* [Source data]
★ ★ ★ ★ ★ ★ ★

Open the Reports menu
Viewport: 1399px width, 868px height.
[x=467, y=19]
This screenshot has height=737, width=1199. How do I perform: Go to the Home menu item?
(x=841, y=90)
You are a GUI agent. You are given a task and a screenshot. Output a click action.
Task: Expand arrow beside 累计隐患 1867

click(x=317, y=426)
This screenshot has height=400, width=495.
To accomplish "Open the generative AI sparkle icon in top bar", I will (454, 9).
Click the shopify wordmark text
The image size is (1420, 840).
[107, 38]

★ ★ ★ ★ ★ ★ ★

* [ACTIVITY]
Lines from the one containing "You are a GUI" through the last line of the records, both included, are the only ones to print, each exactly as it is.

* [RESPONSE TO THE EXERCISE]
You are a GUI agent. You are given a task and a screenshot. Output a click action.
Task: Expand arrow beside 累计隐患 1867

click(x=317, y=426)
This screenshot has height=400, width=495.
To accomplish "Open the generative AI sparkle icon in top bar", I will (454, 9).
Click the shopify wordmark text
The image size is (1420, 840).
[107, 38]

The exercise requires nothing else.